[Element and text location entries]
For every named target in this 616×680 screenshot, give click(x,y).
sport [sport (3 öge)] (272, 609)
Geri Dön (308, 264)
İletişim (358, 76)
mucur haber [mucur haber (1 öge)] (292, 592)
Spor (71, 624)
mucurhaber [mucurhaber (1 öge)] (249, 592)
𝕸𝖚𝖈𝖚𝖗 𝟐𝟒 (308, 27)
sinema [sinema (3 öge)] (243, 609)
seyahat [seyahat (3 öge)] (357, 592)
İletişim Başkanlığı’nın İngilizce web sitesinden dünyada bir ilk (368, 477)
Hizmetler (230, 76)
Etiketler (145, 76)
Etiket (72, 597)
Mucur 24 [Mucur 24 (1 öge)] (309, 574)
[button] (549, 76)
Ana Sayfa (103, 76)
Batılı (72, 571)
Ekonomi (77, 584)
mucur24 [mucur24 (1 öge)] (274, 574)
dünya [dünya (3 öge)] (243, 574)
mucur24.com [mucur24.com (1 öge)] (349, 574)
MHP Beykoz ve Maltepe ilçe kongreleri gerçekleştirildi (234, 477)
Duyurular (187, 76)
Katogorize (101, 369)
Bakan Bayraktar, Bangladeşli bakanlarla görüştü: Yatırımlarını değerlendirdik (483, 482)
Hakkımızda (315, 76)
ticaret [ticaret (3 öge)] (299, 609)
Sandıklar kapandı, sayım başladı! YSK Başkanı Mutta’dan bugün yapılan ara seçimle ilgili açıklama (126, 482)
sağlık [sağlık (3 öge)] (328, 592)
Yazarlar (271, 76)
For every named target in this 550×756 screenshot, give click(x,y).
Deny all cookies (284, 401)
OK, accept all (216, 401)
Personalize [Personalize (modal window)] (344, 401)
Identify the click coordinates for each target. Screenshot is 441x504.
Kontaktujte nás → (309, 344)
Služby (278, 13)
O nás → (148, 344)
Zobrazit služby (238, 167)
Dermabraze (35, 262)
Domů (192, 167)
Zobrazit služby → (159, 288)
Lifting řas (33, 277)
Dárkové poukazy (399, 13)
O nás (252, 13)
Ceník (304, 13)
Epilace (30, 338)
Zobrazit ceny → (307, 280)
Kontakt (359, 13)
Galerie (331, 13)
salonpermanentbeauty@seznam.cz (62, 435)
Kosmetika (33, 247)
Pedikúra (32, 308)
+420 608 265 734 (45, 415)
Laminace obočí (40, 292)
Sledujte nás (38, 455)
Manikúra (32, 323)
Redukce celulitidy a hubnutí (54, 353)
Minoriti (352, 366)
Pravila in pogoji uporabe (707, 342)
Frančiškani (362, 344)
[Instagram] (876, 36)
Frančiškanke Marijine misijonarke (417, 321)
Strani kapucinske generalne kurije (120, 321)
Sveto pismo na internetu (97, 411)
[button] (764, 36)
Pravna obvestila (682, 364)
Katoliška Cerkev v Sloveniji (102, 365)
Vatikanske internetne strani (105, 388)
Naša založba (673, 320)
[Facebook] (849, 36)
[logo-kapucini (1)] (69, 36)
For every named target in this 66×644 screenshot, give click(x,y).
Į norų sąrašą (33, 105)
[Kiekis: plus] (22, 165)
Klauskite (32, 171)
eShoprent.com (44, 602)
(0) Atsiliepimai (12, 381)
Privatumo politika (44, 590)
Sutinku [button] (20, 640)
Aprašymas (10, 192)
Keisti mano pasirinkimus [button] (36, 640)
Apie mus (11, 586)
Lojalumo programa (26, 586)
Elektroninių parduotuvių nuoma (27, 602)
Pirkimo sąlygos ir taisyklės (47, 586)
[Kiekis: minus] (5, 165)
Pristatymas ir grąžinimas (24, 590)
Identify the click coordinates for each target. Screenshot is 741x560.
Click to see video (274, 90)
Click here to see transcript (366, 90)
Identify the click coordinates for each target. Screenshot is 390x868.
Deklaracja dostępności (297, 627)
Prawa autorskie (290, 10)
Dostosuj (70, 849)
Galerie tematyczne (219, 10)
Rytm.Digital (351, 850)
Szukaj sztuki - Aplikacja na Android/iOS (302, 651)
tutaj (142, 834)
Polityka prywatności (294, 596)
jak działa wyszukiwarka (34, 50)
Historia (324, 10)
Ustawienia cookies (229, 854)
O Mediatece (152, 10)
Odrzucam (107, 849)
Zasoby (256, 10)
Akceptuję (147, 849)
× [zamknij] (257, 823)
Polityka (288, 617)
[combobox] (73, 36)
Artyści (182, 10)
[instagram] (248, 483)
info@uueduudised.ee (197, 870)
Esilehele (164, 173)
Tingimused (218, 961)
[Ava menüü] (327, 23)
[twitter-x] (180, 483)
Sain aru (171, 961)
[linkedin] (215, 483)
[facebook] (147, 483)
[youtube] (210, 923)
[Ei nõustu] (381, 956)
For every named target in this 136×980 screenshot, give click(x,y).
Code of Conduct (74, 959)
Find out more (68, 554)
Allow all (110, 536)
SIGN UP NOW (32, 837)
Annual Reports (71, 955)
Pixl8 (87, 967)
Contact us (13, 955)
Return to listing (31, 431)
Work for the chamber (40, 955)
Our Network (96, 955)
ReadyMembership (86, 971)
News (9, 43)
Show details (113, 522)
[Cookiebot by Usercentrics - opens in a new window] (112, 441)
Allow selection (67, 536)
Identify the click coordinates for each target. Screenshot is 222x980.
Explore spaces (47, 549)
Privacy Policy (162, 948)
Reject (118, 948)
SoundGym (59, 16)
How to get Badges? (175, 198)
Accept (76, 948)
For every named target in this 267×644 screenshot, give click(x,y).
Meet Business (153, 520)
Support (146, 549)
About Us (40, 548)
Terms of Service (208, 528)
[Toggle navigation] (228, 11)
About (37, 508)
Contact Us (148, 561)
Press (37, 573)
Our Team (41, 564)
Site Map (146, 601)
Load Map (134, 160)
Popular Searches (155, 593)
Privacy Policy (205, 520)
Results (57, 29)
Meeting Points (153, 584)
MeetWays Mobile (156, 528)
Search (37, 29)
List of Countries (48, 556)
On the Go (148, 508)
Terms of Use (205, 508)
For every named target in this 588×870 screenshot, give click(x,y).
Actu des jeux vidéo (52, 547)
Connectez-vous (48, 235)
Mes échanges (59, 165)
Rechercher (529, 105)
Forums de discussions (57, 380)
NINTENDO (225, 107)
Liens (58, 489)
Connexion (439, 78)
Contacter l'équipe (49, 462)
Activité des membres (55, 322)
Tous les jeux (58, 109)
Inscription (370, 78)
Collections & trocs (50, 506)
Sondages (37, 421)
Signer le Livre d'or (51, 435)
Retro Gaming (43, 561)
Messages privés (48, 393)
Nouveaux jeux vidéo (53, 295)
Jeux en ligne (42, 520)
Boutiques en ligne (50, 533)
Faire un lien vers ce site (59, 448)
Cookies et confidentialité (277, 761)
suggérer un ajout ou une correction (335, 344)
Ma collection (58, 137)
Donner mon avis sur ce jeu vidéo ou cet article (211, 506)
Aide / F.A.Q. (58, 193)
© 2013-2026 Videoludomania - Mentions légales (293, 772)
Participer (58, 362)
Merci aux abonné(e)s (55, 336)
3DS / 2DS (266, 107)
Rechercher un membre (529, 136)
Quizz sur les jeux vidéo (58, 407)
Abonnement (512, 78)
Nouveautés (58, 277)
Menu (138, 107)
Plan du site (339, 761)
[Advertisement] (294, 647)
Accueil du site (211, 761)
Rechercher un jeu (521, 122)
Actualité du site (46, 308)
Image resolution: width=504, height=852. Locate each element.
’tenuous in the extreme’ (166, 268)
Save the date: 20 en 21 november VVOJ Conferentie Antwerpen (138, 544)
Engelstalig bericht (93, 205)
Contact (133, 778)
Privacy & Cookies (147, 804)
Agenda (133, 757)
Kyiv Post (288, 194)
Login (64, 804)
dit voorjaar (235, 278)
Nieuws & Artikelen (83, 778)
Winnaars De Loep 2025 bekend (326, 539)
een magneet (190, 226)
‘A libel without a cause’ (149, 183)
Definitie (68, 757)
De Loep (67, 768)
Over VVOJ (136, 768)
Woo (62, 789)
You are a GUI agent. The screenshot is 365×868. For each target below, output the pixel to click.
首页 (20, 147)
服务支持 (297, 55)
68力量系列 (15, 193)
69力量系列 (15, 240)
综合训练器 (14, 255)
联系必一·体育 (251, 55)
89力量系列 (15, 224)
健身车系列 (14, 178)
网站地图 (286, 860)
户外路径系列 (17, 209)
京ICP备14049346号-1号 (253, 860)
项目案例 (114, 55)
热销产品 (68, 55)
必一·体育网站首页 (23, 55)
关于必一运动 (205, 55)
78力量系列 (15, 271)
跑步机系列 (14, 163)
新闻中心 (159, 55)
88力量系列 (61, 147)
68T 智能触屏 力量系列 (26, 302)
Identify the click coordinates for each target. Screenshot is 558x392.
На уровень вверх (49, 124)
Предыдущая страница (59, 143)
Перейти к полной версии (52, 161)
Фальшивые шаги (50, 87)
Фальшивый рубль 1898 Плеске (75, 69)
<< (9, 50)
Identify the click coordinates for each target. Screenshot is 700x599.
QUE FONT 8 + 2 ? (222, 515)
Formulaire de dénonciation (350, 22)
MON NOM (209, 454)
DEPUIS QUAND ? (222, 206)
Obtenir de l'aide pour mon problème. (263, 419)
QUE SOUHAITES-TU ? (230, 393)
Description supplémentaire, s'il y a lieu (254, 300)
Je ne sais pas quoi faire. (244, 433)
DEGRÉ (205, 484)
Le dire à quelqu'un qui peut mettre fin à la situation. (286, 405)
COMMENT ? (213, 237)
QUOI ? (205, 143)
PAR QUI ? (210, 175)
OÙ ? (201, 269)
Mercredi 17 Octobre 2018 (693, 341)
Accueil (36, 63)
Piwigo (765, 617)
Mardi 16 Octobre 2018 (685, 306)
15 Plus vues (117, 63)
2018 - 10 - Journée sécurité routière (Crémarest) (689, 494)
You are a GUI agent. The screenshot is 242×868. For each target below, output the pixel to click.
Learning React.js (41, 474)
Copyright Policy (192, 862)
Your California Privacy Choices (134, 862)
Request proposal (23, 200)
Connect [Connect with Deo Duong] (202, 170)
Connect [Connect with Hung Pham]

YOUR INSTRUCTIONS: Can you rewrite the entries from the line containing "Our Team (41, 564)" through the line containing "Cookies et confidentialité (277, 761)", inclusive, swapping "Map" for "Chart" and leaving everything else unchanged?

FULL RESPONSE:
Our Team (41, 564)
Site Chart (146, 601)
Load Chart (134, 160)
Popular Searches (155, 593)
Privacy Policy (205, 520)
Results (57, 29)
Meeting Points (153, 584)
MeetWays Mobile (156, 528)
Search (37, 29)
List of Countries (48, 556)
On the Go (148, 508)
Terms of Use (205, 508)
For every named target in this 588×870 screenshot, give click(x,y).
Actu des jeux vidéo (52, 547)
Connectez-vous (48, 235)
Mes échanges (59, 165)
Rechercher (529, 105)
Forums de discussions (57, 380)
NINTENDO (225, 107)
Liens (58, 489)
Connexion (439, 78)
Contacter l'équipe (49, 462)
Activité des membres (55, 322)
Tous les jeux (58, 109)
Inscription (370, 78)
Collections & trocs (50, 506)
Sondages (37, 421)
Signer le Livre d'or (51, 435)
Retro Gaming (43, 561)
Messages privés (48, 393)
Nouveaux jeux vidéo (53, 295)
Jeux en ligne (42, 520)
Boutiques en ligne (50, 533)
Faire un lien vers ce site (59, 448)
Cookies et confidentialité (277, 761)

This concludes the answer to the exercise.